> YOUR TASK: Print every line of the data word for word.

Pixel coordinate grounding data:
○ ○ ○ ○ ○

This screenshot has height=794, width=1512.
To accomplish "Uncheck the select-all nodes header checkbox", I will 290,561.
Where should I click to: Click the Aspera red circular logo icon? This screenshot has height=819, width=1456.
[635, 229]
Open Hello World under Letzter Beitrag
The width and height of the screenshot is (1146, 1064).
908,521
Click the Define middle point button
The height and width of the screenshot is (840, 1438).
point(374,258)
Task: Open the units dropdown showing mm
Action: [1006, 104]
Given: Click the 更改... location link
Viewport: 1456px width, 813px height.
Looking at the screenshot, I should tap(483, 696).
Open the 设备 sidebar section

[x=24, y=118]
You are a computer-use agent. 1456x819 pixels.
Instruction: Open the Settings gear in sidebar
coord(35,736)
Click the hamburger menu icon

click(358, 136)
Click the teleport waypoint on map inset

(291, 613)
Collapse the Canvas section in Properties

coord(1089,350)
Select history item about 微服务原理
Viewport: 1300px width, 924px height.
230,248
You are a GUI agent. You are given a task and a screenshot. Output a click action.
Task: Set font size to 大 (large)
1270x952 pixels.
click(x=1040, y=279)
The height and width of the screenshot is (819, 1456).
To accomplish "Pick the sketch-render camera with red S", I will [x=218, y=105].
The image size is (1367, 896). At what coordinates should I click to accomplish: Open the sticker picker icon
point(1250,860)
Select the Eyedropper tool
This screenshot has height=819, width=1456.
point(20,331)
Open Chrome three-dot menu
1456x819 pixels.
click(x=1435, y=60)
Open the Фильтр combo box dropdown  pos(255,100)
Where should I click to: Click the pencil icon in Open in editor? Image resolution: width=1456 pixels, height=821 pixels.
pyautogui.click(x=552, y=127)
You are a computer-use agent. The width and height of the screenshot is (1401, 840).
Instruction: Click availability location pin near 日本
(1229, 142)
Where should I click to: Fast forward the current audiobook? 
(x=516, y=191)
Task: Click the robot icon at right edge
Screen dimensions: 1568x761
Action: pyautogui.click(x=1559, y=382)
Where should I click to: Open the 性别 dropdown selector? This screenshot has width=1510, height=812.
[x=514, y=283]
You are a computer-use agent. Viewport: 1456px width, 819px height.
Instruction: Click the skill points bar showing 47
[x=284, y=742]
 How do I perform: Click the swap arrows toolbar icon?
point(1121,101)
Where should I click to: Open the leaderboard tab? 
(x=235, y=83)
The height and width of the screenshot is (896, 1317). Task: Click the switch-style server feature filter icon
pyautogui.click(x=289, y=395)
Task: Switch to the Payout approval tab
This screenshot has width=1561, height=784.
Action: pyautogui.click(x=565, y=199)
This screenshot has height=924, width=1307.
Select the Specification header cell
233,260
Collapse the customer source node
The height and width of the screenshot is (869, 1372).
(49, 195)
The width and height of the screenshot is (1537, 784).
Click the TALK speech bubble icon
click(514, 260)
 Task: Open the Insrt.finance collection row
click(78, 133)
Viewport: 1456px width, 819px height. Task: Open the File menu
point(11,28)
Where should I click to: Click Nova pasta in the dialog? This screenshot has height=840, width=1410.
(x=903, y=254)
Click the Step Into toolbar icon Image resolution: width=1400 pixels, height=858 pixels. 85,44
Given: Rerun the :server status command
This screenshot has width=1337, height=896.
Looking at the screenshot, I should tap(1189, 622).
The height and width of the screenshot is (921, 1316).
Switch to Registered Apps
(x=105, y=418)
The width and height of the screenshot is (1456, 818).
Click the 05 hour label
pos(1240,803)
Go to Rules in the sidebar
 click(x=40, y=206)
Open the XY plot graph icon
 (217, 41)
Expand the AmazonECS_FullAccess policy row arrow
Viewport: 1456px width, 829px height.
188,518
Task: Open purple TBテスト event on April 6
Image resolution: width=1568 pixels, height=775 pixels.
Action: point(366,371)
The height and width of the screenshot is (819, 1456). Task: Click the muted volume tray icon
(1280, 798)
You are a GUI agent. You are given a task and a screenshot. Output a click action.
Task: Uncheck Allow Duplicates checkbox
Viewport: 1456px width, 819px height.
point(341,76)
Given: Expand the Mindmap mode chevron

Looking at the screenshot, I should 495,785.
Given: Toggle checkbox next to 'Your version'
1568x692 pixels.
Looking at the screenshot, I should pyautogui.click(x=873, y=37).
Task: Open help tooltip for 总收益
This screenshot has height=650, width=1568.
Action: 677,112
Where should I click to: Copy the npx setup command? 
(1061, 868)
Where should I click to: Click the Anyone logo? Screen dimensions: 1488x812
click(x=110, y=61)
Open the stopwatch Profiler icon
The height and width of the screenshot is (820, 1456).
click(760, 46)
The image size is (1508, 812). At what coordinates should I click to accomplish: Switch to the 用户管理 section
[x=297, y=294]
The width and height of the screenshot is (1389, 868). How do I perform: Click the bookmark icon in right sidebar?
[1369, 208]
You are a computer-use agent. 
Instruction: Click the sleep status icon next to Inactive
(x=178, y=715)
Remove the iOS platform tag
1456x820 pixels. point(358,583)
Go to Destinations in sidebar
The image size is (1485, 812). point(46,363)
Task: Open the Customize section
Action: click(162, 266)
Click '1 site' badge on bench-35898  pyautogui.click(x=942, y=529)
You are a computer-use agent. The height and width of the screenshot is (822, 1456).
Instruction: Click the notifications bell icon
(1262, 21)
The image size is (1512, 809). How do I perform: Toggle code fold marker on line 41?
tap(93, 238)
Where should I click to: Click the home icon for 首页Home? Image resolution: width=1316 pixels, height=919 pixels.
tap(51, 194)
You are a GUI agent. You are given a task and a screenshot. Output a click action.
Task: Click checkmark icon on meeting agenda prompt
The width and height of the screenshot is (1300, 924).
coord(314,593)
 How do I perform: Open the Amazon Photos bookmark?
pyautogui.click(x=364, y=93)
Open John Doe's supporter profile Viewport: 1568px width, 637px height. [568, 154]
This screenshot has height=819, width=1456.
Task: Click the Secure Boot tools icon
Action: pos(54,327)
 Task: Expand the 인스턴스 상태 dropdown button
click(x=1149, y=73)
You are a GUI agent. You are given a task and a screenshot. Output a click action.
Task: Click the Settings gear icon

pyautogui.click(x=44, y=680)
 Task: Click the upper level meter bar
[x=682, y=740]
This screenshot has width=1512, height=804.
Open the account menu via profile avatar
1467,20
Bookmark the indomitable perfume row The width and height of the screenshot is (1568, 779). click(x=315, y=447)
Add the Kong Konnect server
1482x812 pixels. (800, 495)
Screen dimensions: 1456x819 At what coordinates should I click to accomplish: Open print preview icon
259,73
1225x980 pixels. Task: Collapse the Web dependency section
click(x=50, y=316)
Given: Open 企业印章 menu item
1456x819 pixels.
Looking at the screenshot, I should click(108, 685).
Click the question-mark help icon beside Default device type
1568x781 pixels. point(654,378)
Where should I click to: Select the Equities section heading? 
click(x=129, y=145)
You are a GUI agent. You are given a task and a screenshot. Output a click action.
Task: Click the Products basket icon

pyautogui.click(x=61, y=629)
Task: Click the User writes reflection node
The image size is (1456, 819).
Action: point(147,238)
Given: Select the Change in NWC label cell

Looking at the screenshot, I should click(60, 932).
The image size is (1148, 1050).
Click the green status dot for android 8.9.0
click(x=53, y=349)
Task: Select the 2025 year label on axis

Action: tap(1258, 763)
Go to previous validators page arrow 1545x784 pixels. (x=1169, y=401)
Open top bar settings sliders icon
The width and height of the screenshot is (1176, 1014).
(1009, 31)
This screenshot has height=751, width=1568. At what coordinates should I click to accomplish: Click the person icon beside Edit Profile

○ ○ ○ ○ ○

> ANSWER TO THIS EXERCISE:
This screenshot has height=794, width=1512.
To accomplish "Uncheck the select-all nodes header checkbox", I will 290,561.
Where should I click to: Click the Aspera red circular logo icon? This screenshot has height=819, width=1456.
[635, 229]
Open Hello World under Letzter Beitrag
The width and height of the screenshot is (1146, 1064).
908,521
Click the Define middle point button
The height and width of the screenshot is (840, 1438).
point(374,258)
Task: Open the units dropdown showing mm
Action: [1006, 104]
Given: Click the 更改... location link
Viewport: 1456px width, 813px height.
Looking at the screenshot, I should tap(483, 696).
Open the 设备 sidebar section

[x=24, y=118]
You are a computer-use agent. 1456x819 pixels.
Instruction: Open the Settings gear in sidebar
coord(35,736)
Click the hamburger menu icon

click(358, 136)
Click the teleport waypoint on map inset

(291, 613)
Collapse the Canvas section in Properties

coord(1089,350)
Select history item about 微服务原理
Viewport: 1300px width, 924px height.
230,248
You are a GUI agent. You are given a task and a screenshot. Output a click action.
Task: Set font size to 大 (large)
1270x952 pixels.
click(x=1040, y=279)
The height and width of the screenshot is (819, 1456).
To accomplish "Pick the sketch-render camera with red S", I will [x=218, y=105].
The image size is (1367, 896). At what coordinates should I click to accomplish: Open the sticker picker icon
point(1250,860)
Select the Eyedropper tool
This screenshot has height=819, width=1456.
point(20,331)
Open Chrome three-dot menu
1456x819 pixels.
click(x=1435, y=60)
Open the Фильтр combo box dropdown  pos(255,100)
Where should I click to: Click the pencil icon in Open in editor? Image resolution: width=1456 pixels, height=821 pixels.
pyautogui.click(x=552, y=127)
You are a computer-use agent. The width and height of the screenshot is (1401, 840).
Instruction: Click availability location pin near 日本
(1229, 142)
Where should I click to: Fast forward the current audiobook? 
(x=516, y=191)
Task: Click the robot icon at right edge
Screen dimensions: 1568x761
Action: pyautogui.click(x=1559, y=382)
Where should I click to: Open the 性别 dropdown selector? This screenshot has width=1510, height=812.
[x=514, y=283]
You are a computer-use agent. Viewport: 1456px width, 819px height.
Instruction: Click the skill points bar showing 47
[x=284, y=742]
 How do I perform: Click the swap arrows toolbar icon?
point(1121,101)
Where should I click to: Open the leaderboard tab? 
(x=235, y=83)
The height and width of the screenshot is (896, 1317). Task: Click the switch-style server feature filter icon
pyautogui.click(x=289, y=395)
Task: Switch to the Payout approval tab
This screenshot has width=1561, height=784.
Action: pyautogui.click(x=565, y=199)
This screenshot has height=924, width=1307.
Select the Specification header cell
233,260
Collapse the customer source node
The height and width of the screenshot is (869, 1372).
(49, 195)
The width and height of the screenshot is (1537, 784).
Click the TALK speech bubble icon
click(514, 260)
 Task: Open the Insrt.finance collection row
click(78, 133)
Viewport: 1456px width, 819px height. Task: Open the File menu
point(11,28)
Where should I click to: Click Nova pasta in the dialog? This screenshot has height=840, width=1410.
(x=903, y=254)
Click the Step Into toolbar icon Image resolution: width=1400 pixels, height=858 pixels. 85,44
Given: Rerun the :server status command
This screenshot has width=1337, height=896.
Looking at the screenshot, I should tap(1189, 622).
The height and width of the screenshot is (921, 1316).
Switch to Registered Apps
(x=105, y=418)
The width and height of the screenshot is (1456, 818).
Click the 05 hour label
pos(1240,803)
Go to Rules in the sidebar
 click(x=40, y=206)
Open the XY plot graph icon
 (217, 41)
Expand the AmazonECS_FullAccess policy row arrow
Viewport: 1456px width, 829px height.
188,518
Task: Open purple TBテスト event on April 6
Image resolution: width=1568 pixels, height=775 pixels.
Action: point(366,371)
The height and width of the screenshot is (819, 1456). Task: Click the muted volume tray icon
(1280, 798)
You are a GUI agent. You are given a task and a screenshot. Output a click action.
Task: Uncheck Allow Duplicates checkbox
Viewport: 1456px width, 819px height.
point(341,76)
Given: Expand the Mindmap mode chevron

Looking at the screenshot, I should 495,785.
Given: Toggle checkbox next to 'Your version'
1568x692 pixels.
Looking at the screenshot, I should pyautogui.click(x=873, y=37).
Task: Open help tooltip for 总收益
This screenshot has height=650, width=1568.
Action: 677,112
Where should I click to: Copy the npx setup command? 
(1061, 868)
Where should I click to: Click the Anyone logo? Screen dimensions: 1488x812
click(x=110, y=61)
Open the stopwatch Profiler icon
The height and width of the screenshot is (820, 1456).
click(760, 46)
The image size is (1508, 812). At what coordinates should I click to accomplish: Switch to the 用户管理 section
[x=297, y=294]
The width and height of the screenshot is (1389, 868). How do I perform: Click the bookmark icon in right sidebar?
[1369, 208]
You are a computer-use agent. 
Instruction: Click the sleep status icon next to Inactive
(x=178, y=715)
Remove the iOS platform tag
1456x820 pixels. point(358,583)
Go to Destinations in sidebar
The image size is (1485, 812). point(46,363)
Task: Open the Customize section
Action: click(162, 266)
Click '1 site' badge on bench-35898  pyautogui.click(x=942, y=529)
You are a computer-use agent. The height and width of the screenshot is (822, 1456).
Instruction: Click the notifications bell icon
(1262, 21)
The image size is (1512, 809). How do I perform: Toggle code fold marker on line 41?
tap(93, 238)
Where should I click to: Click the home icon for 首页Home? Image resolution: width=1316 pixels, height=919 pixels.
tap(51, 194)
You are a GUI agent. You are given a task and a screenshot. Output a click action.
Task: Click checkmark icon on meeting agenda prompt
The width and height of the screenshot is (1300, 924).
coord(314,593)
 How do I perform: Open the Amazon Photos bookmark?
pyautogui.click(x=364, y=93)
Open John Doe's supporter profile Viewport: 1568px width, 637px height. [568, 154]
This screenshot has height=819, width=1456.
Task: Click the Secure Boot tools icon
Action: pos(54,327)
 Task: Expand the 인스턴스 상태 dropdown button
click(x=1149, y=73)
You are a GUI agent. You are given a task and a screenshot. Output a click action.
Task: Click the Settings gear icon

pyautogui.click(x=44, y=680)
 Task: Click the upper level meter bar
[x=682, y=740]
This screenshot has width=1512, height=804.
Open the account menu via profile avatar
1467,20
Bookmark the indomitable perfume row The width and height of the screenshot is (1568, 779). click(x=315, y=447)
Add the Kong Konnect server
1482x812 pixels. (800, 495)
Screen dimensions: 1456x819 At what coordinates should I click to accomplish: Open print preview icon
259,73
1225x980 pixels. Task: Collapse the Web dependency section
click(x=50, y=316)
Given: Open 企业印章 menu item
1456x819 pixels.
Looking at the screenshot, I should click(108, 685).
Click the question-mark help icon beside Default device type
1568x781 pixels. point(654,378)
Where should I click to: Select the Equities section heading? 
click(x=129, y=145)
You are a GUI agent. You are given a task and a screenshot. Output a click action.
Task: Click the Products basket icon

pyautogui.click(x=61, y=629)
Task: Click the User writes reflection node
The image size is (1456, 819).
Action: point(147,238)
Given: Select the Change in NWC label cell

Looking at the screenshot, I should click(60, 932).
The image size is (1148, 1050).
Click the green status dot for android 8.9.0
click(x=53, y=349)
Task: Select the 2025 year label on axis

Action: tap(1258, 763)
Go to previous validators page arrow 1545x784 pixels. (x=1169, y=401)
Open top bar settings sliders icon
The width and height of the screenshot is (1176, 1014).
(1009, 31)
This screenshot has height=751, width=1568. At what coordinates should I click to accomplish: Click the person icon beside Edit Profile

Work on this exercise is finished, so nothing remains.